- **MATERIAL PROVIDED**
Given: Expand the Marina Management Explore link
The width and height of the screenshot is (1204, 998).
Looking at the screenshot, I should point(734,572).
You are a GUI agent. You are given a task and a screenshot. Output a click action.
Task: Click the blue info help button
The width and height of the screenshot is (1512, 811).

* * *

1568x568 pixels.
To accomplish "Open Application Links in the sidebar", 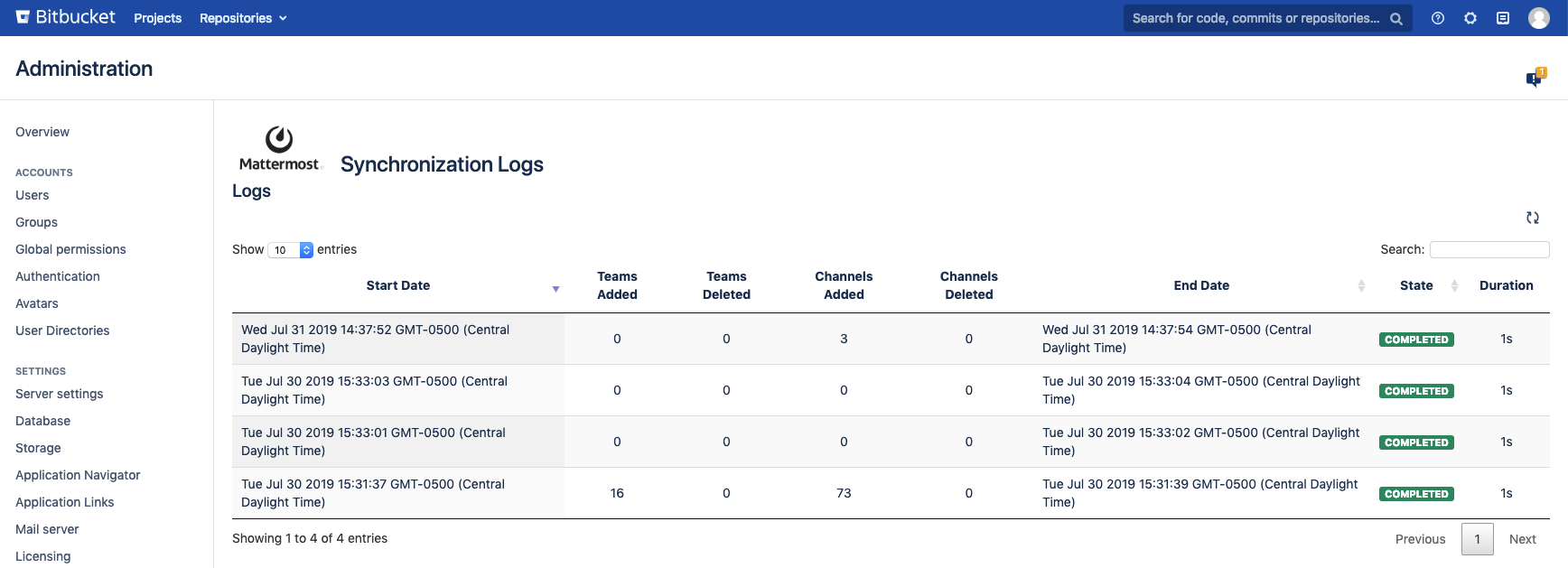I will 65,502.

- **THE PROBLEM**
When the line with "Task: Click the blue info help button" is reached in the data above, start copying there, and copy each line exactly until the line with "The width and height of the screenshot is (1512, 811)." has been copied; copy nothing else.

- **SOLUTION FOR THIS TASK**
Task: Click the blue info help button
The width and height of the screenshot is (1512, 811).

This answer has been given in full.